Lets Talk: Mortgage Marketing Roundtable Discussion 2020

July 13, 2020
by
Eric C. Peck

The COVID-19 pandemic has changed the game in a number of ways, and the ways in which the industry is marketing has shifted as well. One’s proven marketing method may be another’s nightmare scenario, but one thing is for certain, the current pandemic has not slowed the industry down.

And while there is no single proven method to market one’s goods and services, many have come down the pipeline over the years proclaiming their method as the tried and true path to drive customers through the door.
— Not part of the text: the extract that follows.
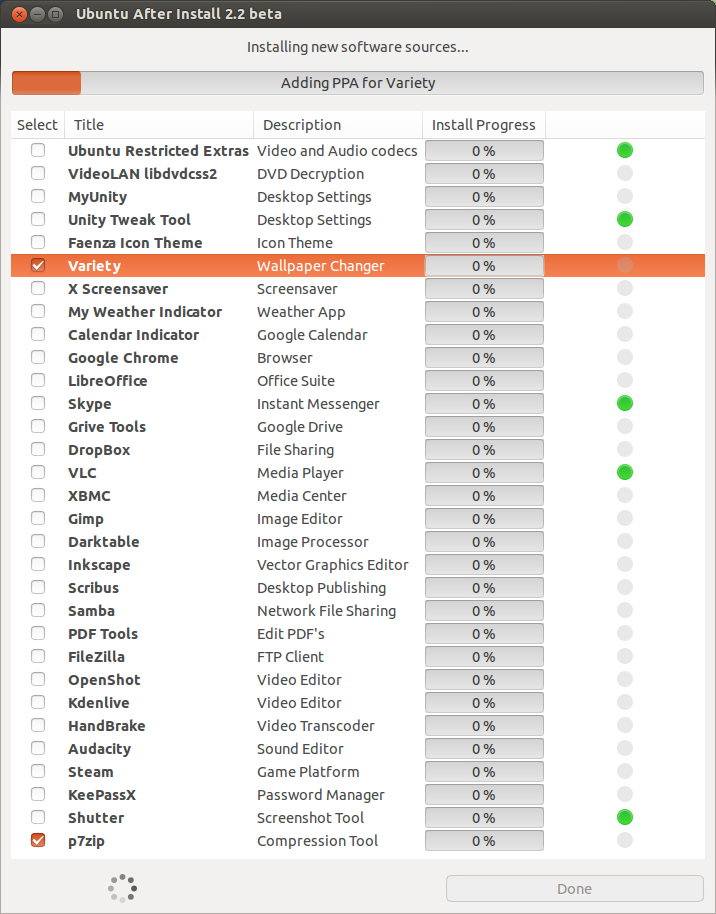Click the Select column header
In conjunction with our Special Focus on “It’s All About Marketing” this month, National Mortgage Professional magazine was able to get some of the industry’s top marketing minds together to share their ideas on a number of marketing concepts and ideas that impact the ever-shifting mortgage industry.

Let’s meet our panel as they share their words of wisdom and advice, imparting their years of industry experience in the field of marketing, and sharing their knowledge with our readership.

THE ROUNDTABLE

In light of the current state of affairs with the COVID-19 pandemic, what marketing tactics have you resorted to in this new era of doing business?

Erica LaCentra: I wouldn’t necessarily say this is a marketing tactic, but we have started to communicate with our customers much more frequently than we normally would by e-mail, social media and by phone during the COVID pandemic. We have also shifted our messaging to avoid being overtly promotional, and we are focusing on educating customers. People don’t want to be sold to right now, people are looking for information, on our business, on the state of the market, about how to cope with how this is all affecting our industry, etc. We have definitely had to adjust to not being able to attend events and started to utilize online platforms like Zoom and GoToWebinar much more frequently than we ever had in the past. It allows us to still have face-to-face interaction, even if we aren’t able to be together at a conference.

Ralph LoVuolo: Here, it is necessary to involve fintech to contact a database. I’ve pushed my coaching clients that even if they have not been in the business for a very long time, they have a database at their fingertips and should be using it extensively, i.e. their smartphone address book. By texting, individually, their entire database on a regular basis with information about the interest rate market, they will continue to do business when others are wondering how to act. Real estate is still being sold, virtually in some areas, and in others, nothing has changed. We all know how much the numbers of sales have decreased, but if a mortgage broker has done their homework in the past, they will always generate business. A short call just to inquire about the well-being of your real estate agents is an absolute.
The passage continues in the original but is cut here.